**What this task involves:**
Rewrite the rows from the line containing "Find the location of a particular element. The" down to the line containing "untitled is located", substituting "GUI assistant" for "GUI agent" and leaving everything else unchanged.

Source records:
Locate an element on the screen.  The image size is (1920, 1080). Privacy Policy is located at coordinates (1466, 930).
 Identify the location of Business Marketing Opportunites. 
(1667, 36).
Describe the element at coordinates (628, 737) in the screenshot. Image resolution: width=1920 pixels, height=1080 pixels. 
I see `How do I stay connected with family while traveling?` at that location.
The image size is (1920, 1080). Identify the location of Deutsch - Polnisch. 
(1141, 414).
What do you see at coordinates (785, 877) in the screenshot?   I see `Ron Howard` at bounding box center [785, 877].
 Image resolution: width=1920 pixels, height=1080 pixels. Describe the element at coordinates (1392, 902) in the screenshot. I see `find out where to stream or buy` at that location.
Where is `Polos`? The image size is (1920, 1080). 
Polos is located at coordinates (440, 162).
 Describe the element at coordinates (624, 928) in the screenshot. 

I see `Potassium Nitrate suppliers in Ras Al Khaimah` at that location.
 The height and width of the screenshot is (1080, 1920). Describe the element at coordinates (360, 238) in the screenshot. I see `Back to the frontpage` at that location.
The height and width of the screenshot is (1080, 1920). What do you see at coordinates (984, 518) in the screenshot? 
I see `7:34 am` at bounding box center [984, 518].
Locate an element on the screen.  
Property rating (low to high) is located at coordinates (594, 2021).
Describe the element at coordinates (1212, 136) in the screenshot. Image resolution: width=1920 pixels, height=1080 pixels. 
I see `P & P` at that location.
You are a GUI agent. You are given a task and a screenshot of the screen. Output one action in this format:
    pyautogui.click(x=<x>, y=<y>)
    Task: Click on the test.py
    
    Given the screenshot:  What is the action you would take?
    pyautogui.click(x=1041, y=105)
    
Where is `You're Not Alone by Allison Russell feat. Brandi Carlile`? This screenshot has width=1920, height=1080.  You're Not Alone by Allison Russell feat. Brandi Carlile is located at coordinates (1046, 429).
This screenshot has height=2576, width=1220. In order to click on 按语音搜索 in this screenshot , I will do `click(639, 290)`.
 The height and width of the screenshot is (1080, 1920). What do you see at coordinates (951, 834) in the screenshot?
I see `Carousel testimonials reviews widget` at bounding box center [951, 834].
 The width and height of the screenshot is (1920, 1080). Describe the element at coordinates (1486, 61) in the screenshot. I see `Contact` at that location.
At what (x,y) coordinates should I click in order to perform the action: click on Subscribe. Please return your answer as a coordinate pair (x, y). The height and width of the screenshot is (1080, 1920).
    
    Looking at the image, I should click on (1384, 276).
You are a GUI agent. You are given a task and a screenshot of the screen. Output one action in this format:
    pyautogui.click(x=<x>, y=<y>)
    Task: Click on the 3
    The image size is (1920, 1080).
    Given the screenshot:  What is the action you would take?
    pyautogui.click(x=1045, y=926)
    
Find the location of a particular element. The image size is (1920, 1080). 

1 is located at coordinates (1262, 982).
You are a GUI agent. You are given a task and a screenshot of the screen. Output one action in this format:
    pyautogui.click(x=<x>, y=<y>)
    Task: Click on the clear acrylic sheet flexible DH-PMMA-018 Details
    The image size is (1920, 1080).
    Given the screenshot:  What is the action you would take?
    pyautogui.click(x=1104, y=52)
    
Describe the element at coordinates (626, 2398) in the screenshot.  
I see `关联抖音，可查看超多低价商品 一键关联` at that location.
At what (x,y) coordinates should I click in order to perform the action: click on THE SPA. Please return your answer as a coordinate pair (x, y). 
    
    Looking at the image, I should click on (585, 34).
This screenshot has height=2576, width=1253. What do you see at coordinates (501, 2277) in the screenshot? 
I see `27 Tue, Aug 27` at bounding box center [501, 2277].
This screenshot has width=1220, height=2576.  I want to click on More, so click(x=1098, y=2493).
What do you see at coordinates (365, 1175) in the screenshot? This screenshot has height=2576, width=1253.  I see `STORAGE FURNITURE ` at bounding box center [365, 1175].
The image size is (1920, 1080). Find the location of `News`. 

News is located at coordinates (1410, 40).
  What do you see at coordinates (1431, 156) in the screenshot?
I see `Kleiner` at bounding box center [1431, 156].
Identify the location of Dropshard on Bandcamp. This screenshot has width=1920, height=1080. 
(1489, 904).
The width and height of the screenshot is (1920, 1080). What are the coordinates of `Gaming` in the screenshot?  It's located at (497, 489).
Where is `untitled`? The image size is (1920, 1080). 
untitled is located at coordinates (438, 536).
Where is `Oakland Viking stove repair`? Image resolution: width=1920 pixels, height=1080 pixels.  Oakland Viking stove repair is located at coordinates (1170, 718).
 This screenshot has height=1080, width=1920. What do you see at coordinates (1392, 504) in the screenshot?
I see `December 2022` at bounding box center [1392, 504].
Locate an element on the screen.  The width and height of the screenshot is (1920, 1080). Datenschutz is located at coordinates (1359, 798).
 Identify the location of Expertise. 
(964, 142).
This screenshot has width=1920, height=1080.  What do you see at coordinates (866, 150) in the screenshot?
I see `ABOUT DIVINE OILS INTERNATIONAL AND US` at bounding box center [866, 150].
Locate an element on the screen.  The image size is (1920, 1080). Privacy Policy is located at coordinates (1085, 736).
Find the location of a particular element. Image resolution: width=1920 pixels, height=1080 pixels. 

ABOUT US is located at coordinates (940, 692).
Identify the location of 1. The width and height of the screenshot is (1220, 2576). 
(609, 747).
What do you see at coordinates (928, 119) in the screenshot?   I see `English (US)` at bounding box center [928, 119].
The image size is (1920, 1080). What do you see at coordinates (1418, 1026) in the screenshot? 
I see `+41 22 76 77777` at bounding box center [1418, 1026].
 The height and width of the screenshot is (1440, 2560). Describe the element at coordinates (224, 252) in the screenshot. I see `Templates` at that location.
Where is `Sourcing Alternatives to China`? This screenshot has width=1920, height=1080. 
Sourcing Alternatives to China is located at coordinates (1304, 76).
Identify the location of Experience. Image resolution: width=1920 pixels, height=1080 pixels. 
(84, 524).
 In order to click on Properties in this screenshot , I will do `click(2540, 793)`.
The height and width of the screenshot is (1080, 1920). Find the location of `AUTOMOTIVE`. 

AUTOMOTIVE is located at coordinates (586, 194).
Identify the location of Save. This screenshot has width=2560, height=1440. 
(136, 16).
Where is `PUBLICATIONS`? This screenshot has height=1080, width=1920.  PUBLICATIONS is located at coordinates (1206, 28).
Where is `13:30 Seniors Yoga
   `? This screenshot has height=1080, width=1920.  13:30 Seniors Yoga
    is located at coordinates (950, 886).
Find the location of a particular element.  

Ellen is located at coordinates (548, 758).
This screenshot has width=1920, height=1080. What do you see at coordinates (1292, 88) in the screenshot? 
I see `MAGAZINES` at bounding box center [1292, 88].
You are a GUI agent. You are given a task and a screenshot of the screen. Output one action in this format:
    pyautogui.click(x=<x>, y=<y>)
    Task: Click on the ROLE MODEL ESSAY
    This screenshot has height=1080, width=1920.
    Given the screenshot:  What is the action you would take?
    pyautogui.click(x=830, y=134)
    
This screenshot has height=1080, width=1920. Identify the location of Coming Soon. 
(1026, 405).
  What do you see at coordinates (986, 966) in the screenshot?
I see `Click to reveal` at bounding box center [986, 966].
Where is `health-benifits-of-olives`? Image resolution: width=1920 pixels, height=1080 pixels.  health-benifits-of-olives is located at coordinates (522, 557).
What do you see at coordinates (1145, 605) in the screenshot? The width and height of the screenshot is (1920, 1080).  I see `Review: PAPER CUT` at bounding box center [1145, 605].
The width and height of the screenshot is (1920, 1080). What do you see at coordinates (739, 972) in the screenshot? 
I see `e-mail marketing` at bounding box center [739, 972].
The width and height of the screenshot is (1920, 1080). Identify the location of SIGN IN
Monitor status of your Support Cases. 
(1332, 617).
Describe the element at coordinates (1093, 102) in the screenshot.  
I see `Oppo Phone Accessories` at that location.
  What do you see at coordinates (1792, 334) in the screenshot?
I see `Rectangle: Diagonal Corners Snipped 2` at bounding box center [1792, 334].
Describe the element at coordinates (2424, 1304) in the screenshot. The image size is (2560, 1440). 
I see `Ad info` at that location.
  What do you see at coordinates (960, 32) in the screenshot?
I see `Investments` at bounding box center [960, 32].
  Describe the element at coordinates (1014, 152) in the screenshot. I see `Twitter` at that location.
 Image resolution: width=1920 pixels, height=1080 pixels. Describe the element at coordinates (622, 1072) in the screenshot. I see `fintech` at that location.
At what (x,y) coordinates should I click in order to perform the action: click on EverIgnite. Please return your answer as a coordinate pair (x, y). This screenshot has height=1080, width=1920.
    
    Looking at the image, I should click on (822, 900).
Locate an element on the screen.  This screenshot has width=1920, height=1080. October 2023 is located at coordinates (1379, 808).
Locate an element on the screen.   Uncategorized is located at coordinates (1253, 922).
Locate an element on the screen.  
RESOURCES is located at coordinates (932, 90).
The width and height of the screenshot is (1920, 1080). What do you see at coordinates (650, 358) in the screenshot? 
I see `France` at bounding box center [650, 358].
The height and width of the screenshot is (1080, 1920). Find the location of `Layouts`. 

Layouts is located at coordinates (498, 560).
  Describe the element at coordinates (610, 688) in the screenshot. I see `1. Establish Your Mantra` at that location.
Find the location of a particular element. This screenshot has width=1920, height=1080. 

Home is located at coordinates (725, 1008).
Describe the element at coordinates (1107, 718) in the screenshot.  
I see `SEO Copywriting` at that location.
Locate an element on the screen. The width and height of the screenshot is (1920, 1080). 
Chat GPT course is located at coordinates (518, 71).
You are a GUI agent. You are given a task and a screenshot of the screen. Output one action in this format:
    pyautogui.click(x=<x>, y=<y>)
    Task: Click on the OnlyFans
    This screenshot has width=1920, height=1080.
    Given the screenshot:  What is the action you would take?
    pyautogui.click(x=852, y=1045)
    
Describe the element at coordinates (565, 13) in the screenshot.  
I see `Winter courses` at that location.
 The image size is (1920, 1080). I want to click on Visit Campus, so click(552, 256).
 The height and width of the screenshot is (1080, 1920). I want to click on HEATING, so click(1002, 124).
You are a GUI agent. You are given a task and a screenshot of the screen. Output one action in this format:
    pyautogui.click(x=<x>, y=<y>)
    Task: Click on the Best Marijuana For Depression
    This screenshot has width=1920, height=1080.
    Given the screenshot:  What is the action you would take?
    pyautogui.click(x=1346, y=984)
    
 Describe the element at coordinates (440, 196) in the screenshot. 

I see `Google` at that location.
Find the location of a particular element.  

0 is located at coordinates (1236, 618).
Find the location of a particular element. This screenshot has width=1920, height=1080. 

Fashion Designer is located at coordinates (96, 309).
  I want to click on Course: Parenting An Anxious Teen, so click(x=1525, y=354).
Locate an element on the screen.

**Task answer:**
Find the location of a particular element. The image size is (1920, 1080). 

1 is located at coordinates (1262, 982).
You are a GUI assistant. You are given a task and a screenshot of the screen. Output one action in this format:
    pyautogui.click(x=<x>, y=<y>)
    Task: Click on the clear acrylic sheet flexible DH-PMMA-018 Details
    The image size is (1920, 1080).
    Given the screenshot:  What is the action you would take?
    pyautogui.click(x=1104, y=52)
    
Describe the element at coordinates (626, 2398) in the screenshot.  
I see `关联抖音，可查看超多低价商品 一键关联` at that location.
At what (x,y) coordinates should I click in order to perform the action: click on THE SPA. Please return your answer as a coordinate pair (x, y). 
    
    Looking at the image, I should click on (585, 34).
This screenshot has height=2576, width=1253. What do you see at coordinates (501, 2277) in the screenshot? 
I see `27 Tue, Aug 27` at bounding box center [501, 2277].
This screenshot has width=1220, height=2576.  I want to click on More, so click(x=1098, y=2493).
What do you see at coordinates (365, 1175) in the screenshot? This screenshot has height=2576, width=1253.  I see `STORAGE FURNITURE ` at bounding box center [365, 1175].
The image size is (1920, 1080). Find the location of `News`. 

News is located at coordinates (1410, 40).
  What do you see at coordinates (1431, 156) in the screenshot?
I see `Kleiner` at bounding box center [1431, 156].
Identify the location of Dropshard on Bandcamp. This screenshot has width=1920, height=1080. 
(1489, 904).
The width and height of the screenshot is (1920, 1080). What are the coordinates of `Gaming` in the screenshot?  It's located at (497, 489).
Where is `untitled`? The image size is (1920, 1080). 
untitled is located at coordinates (438, 536).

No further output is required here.